_Dataset entries_
□ □ □ □
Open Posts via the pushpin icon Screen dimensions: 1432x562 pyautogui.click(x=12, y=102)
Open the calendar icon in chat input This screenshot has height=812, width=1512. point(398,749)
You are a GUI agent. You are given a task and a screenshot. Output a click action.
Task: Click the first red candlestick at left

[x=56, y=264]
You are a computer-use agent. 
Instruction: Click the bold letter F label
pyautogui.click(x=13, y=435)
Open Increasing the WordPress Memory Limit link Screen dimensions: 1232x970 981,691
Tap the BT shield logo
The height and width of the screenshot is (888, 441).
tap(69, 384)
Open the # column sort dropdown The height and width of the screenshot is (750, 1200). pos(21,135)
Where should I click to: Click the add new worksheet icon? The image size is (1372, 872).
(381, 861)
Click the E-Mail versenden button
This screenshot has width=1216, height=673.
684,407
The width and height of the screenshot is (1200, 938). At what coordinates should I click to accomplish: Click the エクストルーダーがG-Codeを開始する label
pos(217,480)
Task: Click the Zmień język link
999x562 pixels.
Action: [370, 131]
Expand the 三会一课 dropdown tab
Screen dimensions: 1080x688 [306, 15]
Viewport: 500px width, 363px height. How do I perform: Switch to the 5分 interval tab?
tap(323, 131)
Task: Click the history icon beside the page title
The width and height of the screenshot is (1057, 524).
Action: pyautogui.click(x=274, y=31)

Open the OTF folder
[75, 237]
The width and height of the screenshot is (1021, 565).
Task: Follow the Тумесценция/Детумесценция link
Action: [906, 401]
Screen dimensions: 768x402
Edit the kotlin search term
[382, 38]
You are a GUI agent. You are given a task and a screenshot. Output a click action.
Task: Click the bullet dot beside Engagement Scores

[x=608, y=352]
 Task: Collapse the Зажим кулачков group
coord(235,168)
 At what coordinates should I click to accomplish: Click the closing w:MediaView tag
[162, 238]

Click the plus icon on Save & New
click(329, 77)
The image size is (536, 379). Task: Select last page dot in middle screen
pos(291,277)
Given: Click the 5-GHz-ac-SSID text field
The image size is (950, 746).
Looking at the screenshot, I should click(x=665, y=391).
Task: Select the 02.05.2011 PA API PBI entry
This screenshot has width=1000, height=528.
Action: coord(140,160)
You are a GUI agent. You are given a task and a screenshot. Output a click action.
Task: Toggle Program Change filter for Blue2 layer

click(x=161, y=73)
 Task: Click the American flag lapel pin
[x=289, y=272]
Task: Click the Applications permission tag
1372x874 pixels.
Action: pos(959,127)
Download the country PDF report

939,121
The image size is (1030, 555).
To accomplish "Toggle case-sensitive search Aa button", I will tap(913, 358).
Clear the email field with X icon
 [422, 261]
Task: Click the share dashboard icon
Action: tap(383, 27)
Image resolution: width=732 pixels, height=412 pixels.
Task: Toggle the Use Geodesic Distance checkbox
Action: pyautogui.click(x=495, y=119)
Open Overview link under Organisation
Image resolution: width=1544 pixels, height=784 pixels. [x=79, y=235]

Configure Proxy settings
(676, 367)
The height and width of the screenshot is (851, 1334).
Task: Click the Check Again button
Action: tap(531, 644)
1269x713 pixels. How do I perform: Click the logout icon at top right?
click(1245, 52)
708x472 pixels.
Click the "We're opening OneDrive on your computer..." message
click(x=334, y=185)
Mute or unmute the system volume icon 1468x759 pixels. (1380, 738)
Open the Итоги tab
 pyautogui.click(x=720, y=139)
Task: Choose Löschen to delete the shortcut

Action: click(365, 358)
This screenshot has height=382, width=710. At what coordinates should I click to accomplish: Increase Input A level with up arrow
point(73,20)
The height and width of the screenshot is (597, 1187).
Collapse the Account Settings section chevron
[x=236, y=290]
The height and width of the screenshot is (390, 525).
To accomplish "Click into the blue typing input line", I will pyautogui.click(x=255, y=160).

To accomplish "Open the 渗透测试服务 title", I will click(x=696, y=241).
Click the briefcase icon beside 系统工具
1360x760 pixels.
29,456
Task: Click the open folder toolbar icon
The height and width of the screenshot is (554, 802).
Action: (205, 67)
□ □ □ □
_WORK REQUEST_
Would you quote, exactly and only, the lines from the one containing "Open Overview link under Organisation" to the end of the entries?

_ANSWER SPACE_
Open Overview link under Organisation
Image resolution: width=1544 pixels, height=784 pixels. [x=79, y=235]

Configure Proxy settings
(676, 367)
The height and width of the screenshot is (851, 1334).
Task: Click the Check Again button
Action: tap(531, 644)
1269x713 pixels. How do I perform: Click the logout icon at top right?
click(1245, 52)
708x472 pixels.
Click the "We're opening OneDrive on your computer..." message
click(x=334, y=185)
Mute or unmute the system volume icon 1468x759 pixels. (1380, 738)
Open the Итоги tab
 pyautogui.click(x=720, y=139)
Task: Choose Löschen to delete the shortcut

Action: click(365, 358)
This screenshot has height=382, width=710. At what coordinates should I click to accomplish: Increase Input A level with up arrow
point(73,20)
The height and width of the screenshot is (597, 1187).
Collapse the Account Settings section chevron
[x=236, y=290]
The height and width of the screenshot is (390, 525).
To accomplish "Click into the blue typing input line", I will pyautogui.click(x=255, y=160).

To accomplish "Open the 渗透测试服务 title", I will click(x=696, y=241).
Click the briefcase icon beside 系统工具
1360x760 pixels.
29,456
Task: Click the open folder toolbar icon
The height and width of the screenshot is (554, 802).
Action: (205, 67)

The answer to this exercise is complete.